(DATA FOR THIS TASK)
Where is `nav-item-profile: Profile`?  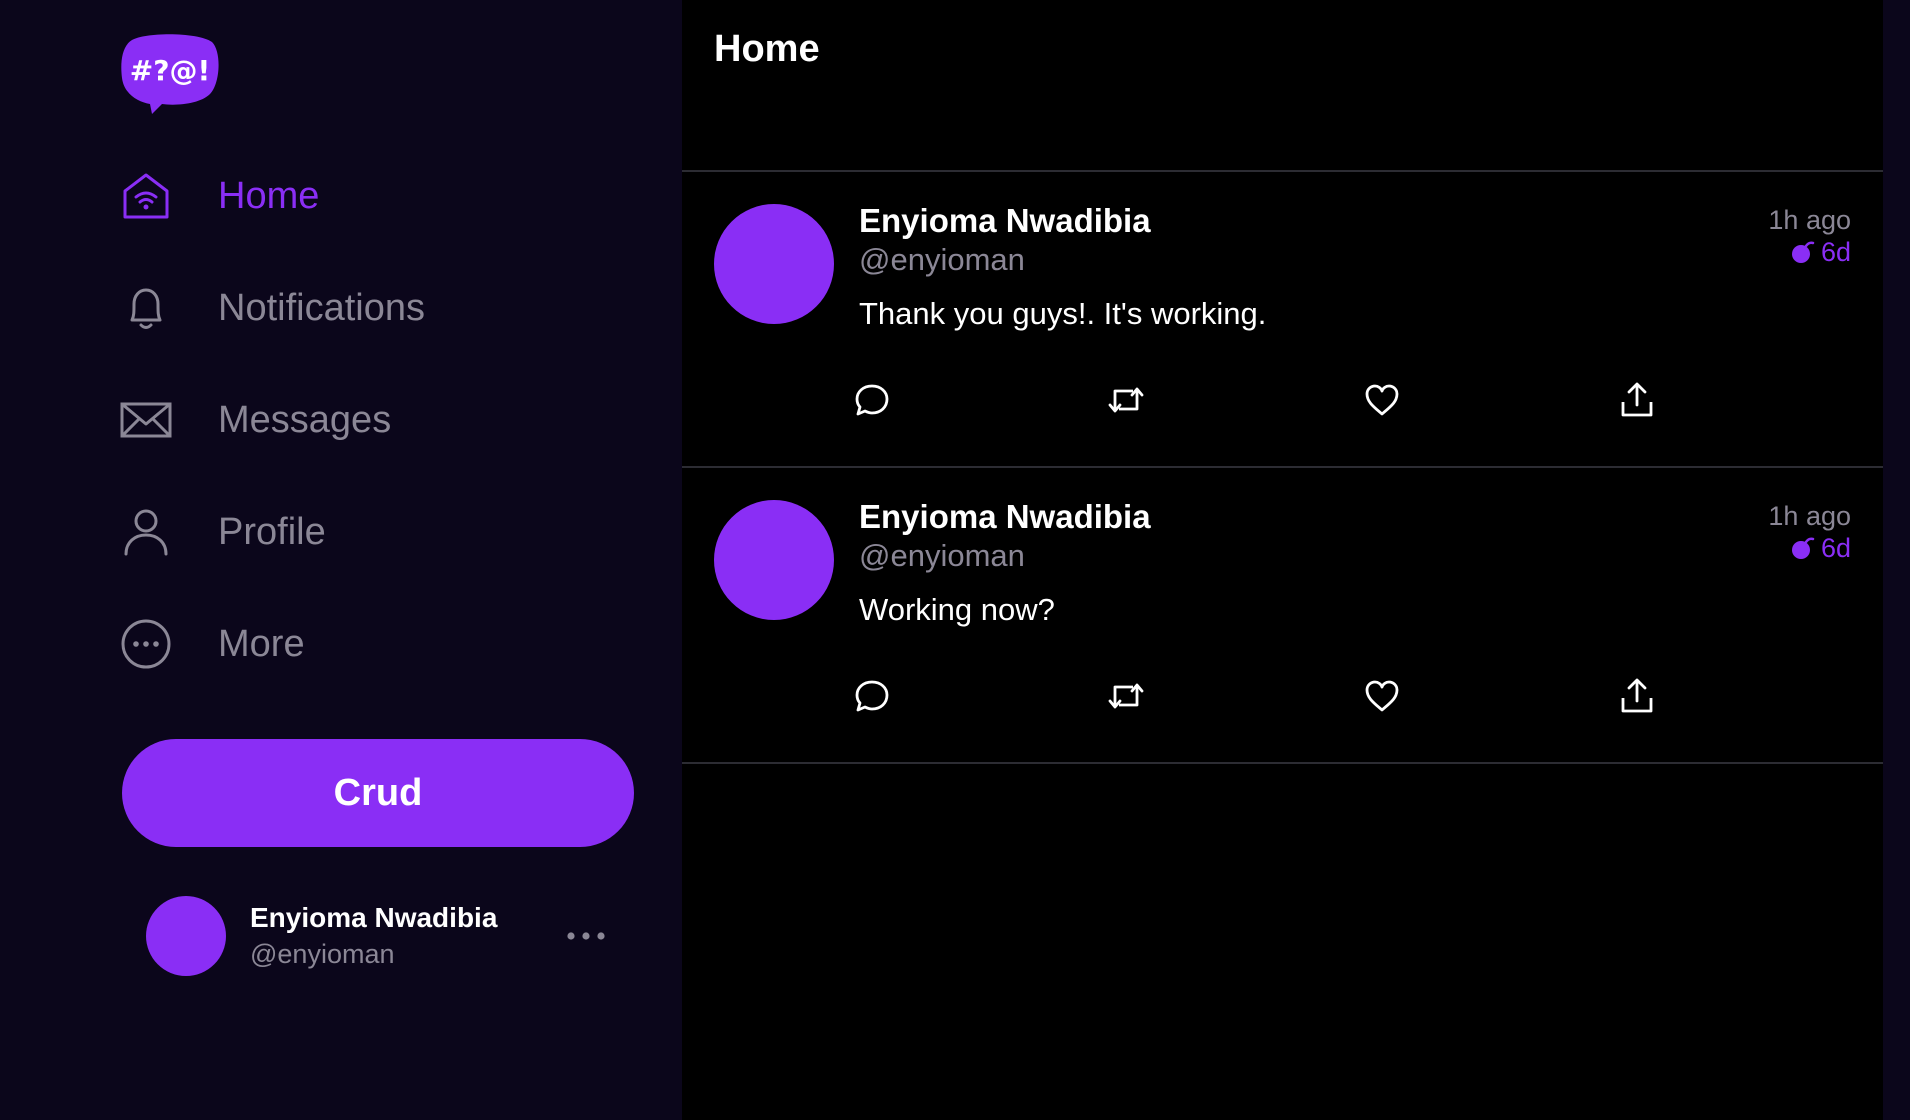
(End DATA FOR THIS TASK)
(DATA FOR THIS TASK)
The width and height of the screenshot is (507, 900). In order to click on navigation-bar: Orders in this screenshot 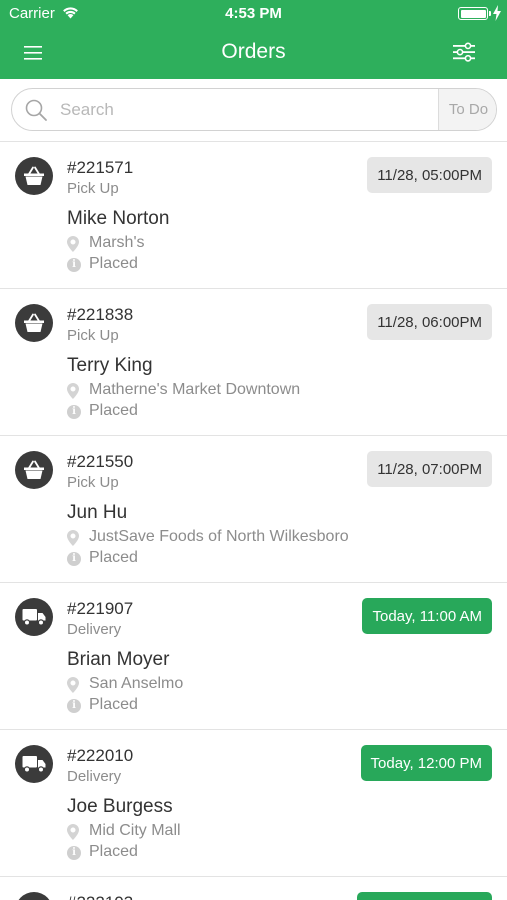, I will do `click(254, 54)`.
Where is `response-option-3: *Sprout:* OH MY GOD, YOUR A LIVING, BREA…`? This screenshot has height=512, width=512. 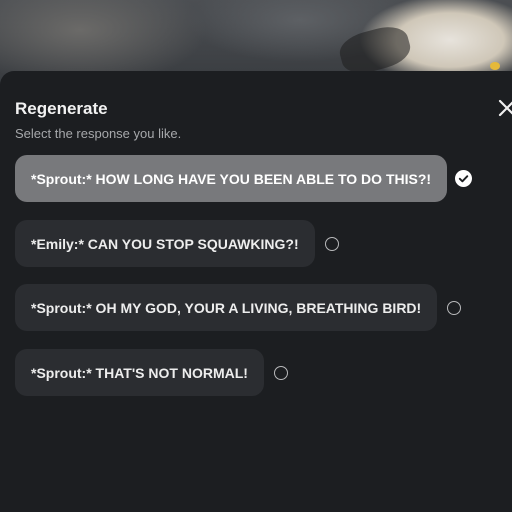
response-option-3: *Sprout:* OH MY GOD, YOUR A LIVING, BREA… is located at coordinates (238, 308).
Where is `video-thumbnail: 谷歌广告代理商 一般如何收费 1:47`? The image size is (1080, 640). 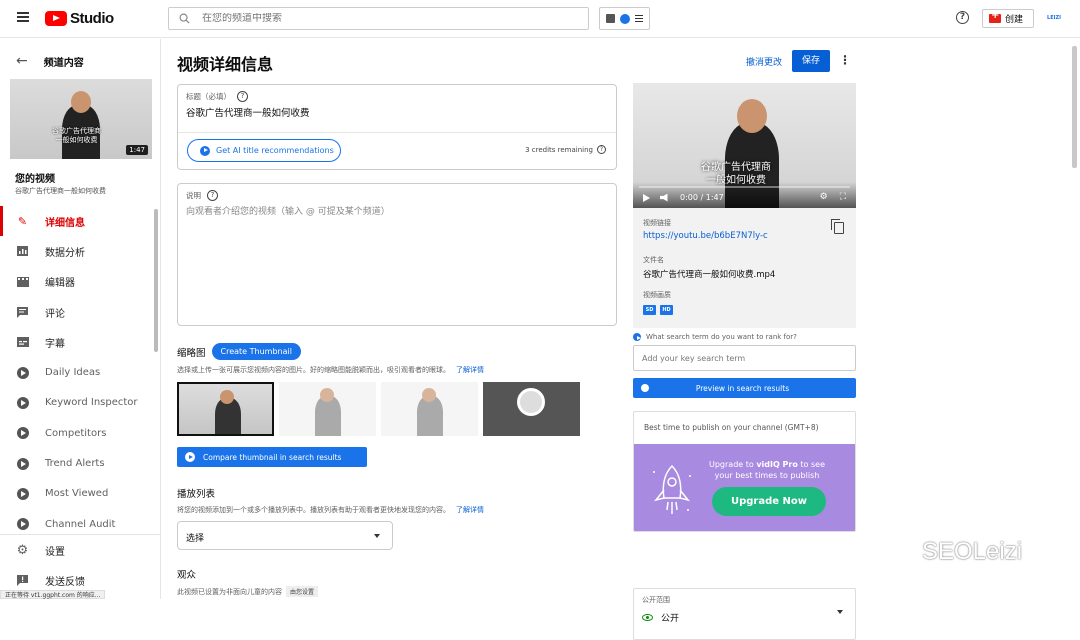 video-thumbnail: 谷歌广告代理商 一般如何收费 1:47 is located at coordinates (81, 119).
(End DATA FOR THIS TASK)
(DATA FOR THIS TASK)
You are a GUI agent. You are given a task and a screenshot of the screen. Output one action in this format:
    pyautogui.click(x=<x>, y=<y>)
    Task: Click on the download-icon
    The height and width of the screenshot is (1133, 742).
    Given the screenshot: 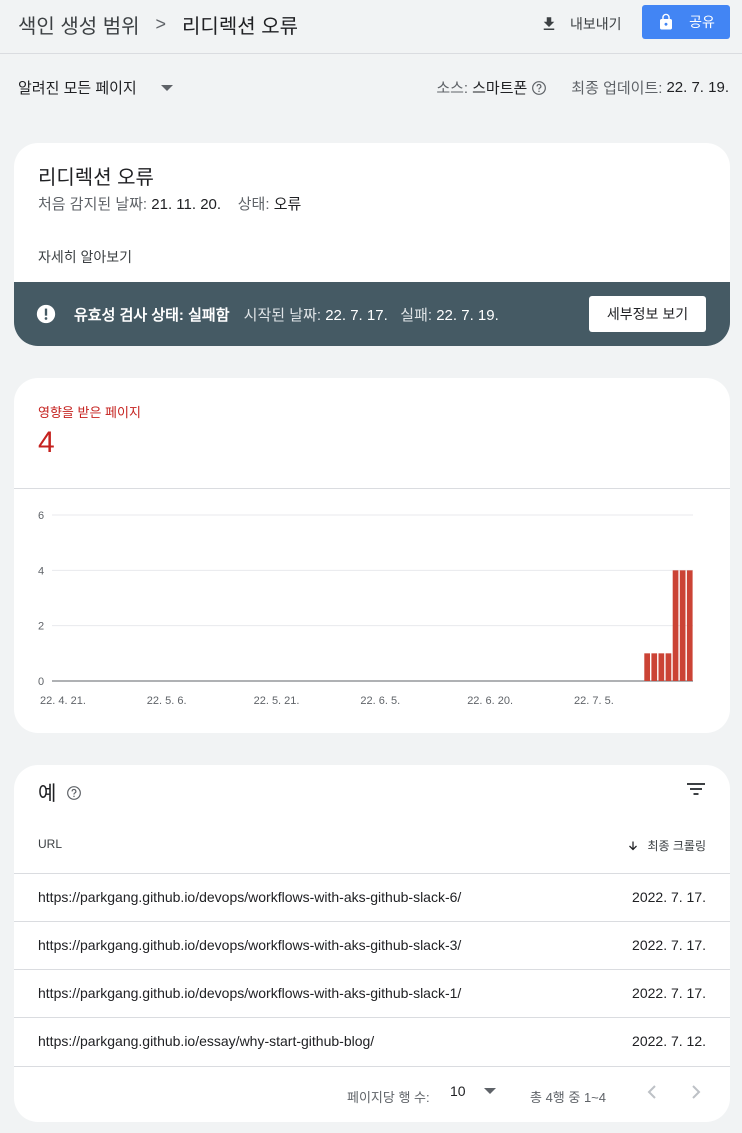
(End DATA FOR THIS TASK)
BRIEF:
Echo the entries from the line containing "has height=512, width=512." through the line containing "response-option-3: *Sprout:* OH MY GOD, YOUR A LIVING, BREA… is", leaving out the pictures.

EXERCISE RESPONSE:
Where is `response-option-3: *Sprout:* OH MY GOD, YOUR A LIVING, BREA…`? This screenshot has height=512, width=512. 
response-option-3: *Sprout:* OH MY GOD, YOUR A LIVING, BREA… is located at coordinates (238, 308).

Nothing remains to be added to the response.